Thyreus waroonensis, the Waroona cuckoo bee, is a species of bee in the family Apidae. It was described by Theodore D. A. Cockerell in 1913. The body is 8–12 mm long, and the dorsal side is black with white hair spots. The species occurs across a large part of mainland Australia. It is a kleptoparasite, using bees from the Amegilla genus as hosts.

== Taxonomy ==
The Waroona cuckoo bee was first described by American entomologist Theodore D. A. Cockerell, who named it Crocisa waroonensis in 1913. He named it after the town of Waroona in Western Australia, which is where the holotype was found. The species was re-described as Thyreus waroonensis by Dutch entomologist Maurits Lieftinck in 1962.

== Description ==
The body is 8–12 mm long and the forewings are 7.5–10 mm long. The dorsal side is black with white hair spots. The forewings are translucent near the body and smoky black over the distal half. The hindwings are mostly translucent, but gradually darkening over the tips.

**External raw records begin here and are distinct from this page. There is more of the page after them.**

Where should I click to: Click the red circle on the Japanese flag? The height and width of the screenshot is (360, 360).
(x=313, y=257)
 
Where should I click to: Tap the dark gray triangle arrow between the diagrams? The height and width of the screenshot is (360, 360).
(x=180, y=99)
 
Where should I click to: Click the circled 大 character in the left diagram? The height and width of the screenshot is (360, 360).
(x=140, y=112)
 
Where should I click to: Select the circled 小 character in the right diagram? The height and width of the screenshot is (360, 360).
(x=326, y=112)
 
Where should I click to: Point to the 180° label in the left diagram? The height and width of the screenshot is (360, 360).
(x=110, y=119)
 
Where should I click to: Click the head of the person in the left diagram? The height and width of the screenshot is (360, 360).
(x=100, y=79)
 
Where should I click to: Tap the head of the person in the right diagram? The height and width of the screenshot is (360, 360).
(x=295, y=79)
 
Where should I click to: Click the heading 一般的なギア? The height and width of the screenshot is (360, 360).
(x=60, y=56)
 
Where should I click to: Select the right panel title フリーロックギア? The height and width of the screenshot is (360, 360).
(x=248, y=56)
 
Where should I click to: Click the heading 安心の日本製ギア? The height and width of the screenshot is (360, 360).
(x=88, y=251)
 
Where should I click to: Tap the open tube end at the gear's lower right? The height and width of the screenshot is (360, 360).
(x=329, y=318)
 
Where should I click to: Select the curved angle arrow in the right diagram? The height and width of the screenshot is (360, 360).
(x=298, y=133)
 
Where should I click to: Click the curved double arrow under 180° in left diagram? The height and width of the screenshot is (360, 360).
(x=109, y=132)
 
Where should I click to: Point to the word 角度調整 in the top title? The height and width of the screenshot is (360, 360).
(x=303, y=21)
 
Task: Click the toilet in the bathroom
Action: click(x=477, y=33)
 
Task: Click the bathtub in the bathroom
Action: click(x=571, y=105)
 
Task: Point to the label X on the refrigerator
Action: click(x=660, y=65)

The overall appearance is similar to T. caeruleopunctatus, but T. waroonensis has longer and more slender antennae.

== Distribution and habitat ==
This species occurs across a large part of mainland Australia, and it has also been recorded on Rottnest Island.

== Behaviour and ecology ==
Thyreus waroonensis is kleptoparasitic, with some Amegilla species serving as the hosts. When the host bee is absent, the Waroona cuckoo bee enters the Amegilla nest and bites a small hole in the cap of a freshly sealed cell. She then places an egg near the host egg and repairs the hole in the cell. The T. waroonensis larva has enlarged mandibles which it uses to kill the host egg and eat the cell provisions. It is believed the Amegilla host species include A. chlorocyanea and A. calva.

Thyreus waroonensis has been observed collecting nectar from the flowers of various species, including Eucalyptus and Melaleuca.